As Frank said, censoring is expected but I think what they are referring is censoring before the end of the study (e.g. withdrawal of consent, lost to follow-up, etc). When this type of censoring is high it may indicate problems with the design and quality of data. We may don’t know the exact details of why we lost the patient but If the reason may be related to the outcome (e.g. patient too ill to come for follow-up appointment), we will have informative censoring and results will be biased. If censoring prior to study completion is low the possibility of bias is minimal but if it is high and many cases may be informative missing (which we don’t know), your estimates may be biased.


Occasionally it’s helpful to run a Cox model to see predictors of time until censoring, after adjustment for date of subject entry into the study. This can help identify subject or clinical site characteristics associated with inadequate follow-up. When analyzing time until censor, you censor on the original event.


i have a dataset now with >99% censoring (what some call type II censoring ie caused by termination of the study/follow-up, not lost to follow-up)… i used to consider 85% high!

1 Like

Dr. Frank Harrell, can you suggest a reference that comments more on the topic: “when the total sample size is small or the number of uncensored observations is small, one cannot estimate the hazard rate with precision and one cannot do relative comparisons”? Thank you in advance.

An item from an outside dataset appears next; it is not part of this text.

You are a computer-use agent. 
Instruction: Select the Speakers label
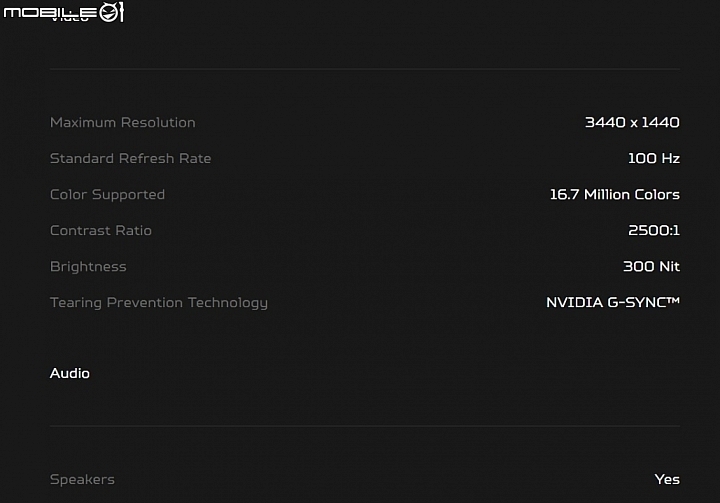pos(82,480)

The variance of the log hazard ratio is very close to 1/a + 1/b where a and b are the number of events in each group. If one of a or b are small the variance is large.


Thank you very much for your reply Dr. Frank Harrell. Is it possible for you to suggest a reference were I can consult the formulas of Cox regression, including the “1/a + 1/b” you mentioned in your answer? Sorry, I’m still learning this method. Thank you in advance.


Thank you for your reply Dr. Frank Harrell.